The $927bn firm, first founded in the US, confirmed on Monday that it will pay for third-party research used by its UK-based investment managers out of its own pocket, rather than pass the cost on to clients via fund charges.
It follows a similar announcement from passive giant Vanguard who have also confirmed it will cover the cost of external research used in house.
Rathbones, Jupiter, M&G and Standard Aberdeen have all also made similar promises to ease investors fears over higher charges as a result of the Mifid II changes.
Under Mifid, managers must choose to either pay for research obtained from a third-party themselves, or pass the charge onto clients as a separate payment.
The changes do not come into effect until 3 January, 2018.
Rob Sharps, co-head of global equity and group CIO, said: “In recent years, we have continued to invest in our alpha-generating capabilities around the globe by adding analysts focused on fundamental research, quantitative research, corporate governance, socially responsible investing, and corporate access.

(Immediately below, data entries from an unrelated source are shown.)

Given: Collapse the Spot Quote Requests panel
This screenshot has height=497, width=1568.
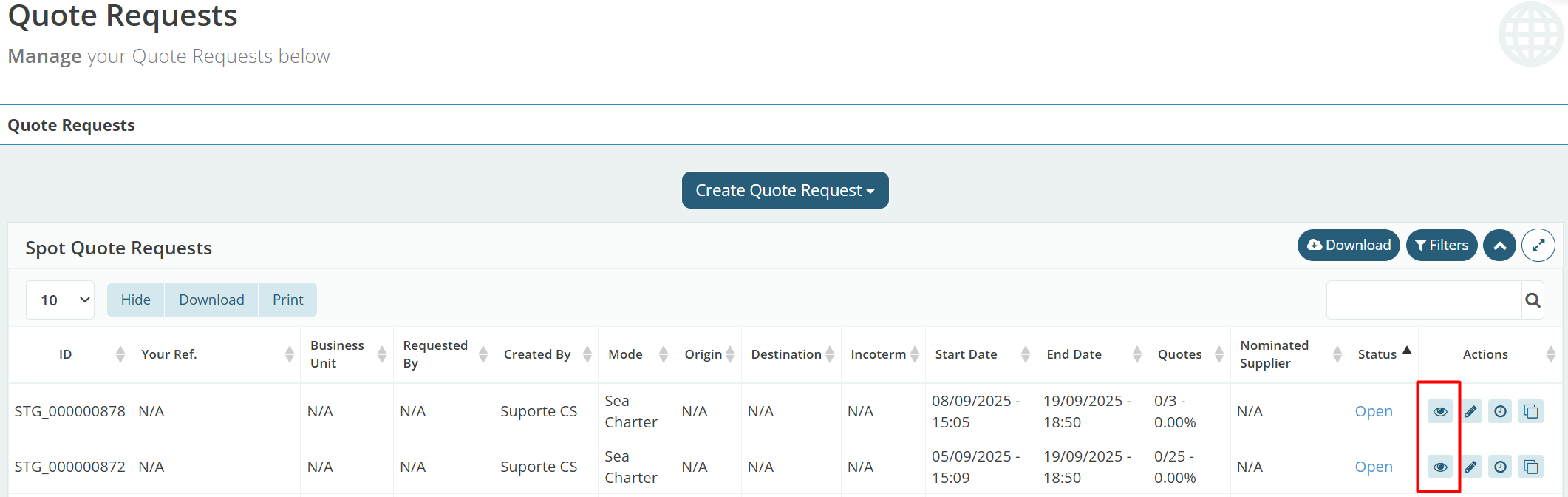Looking at the screenshot, I should coord(1499,246).
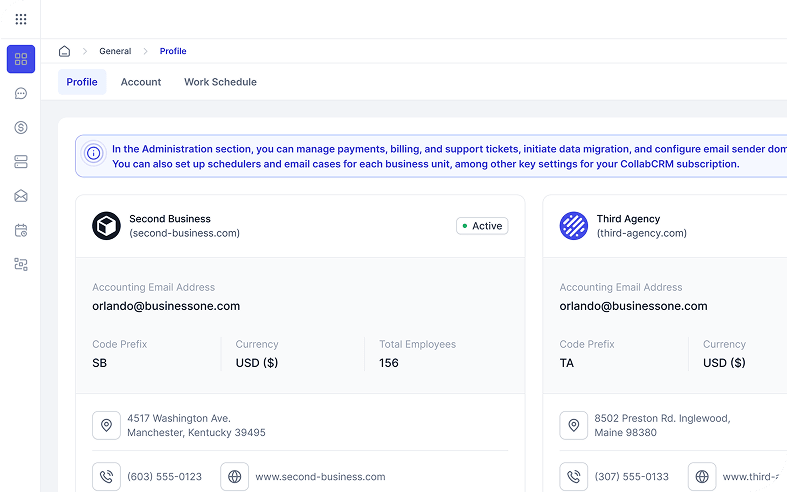The width and height of the screenshot is (787, 492).
Task: Click the Second Business logo
Action: click(x=106, y=226)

“The supplemental third-party research we receive complements our own proprietary research.
“With this decision, we have ensured that our clients’ best interests are protected while preserving our globally collaborative investment process and our access to important third-party research.”
In January, one year ahead of the Mifid implementation deadline, three-quarters of asset managers said they thought they would have to cut reliance on investment bank research as a result of the changes.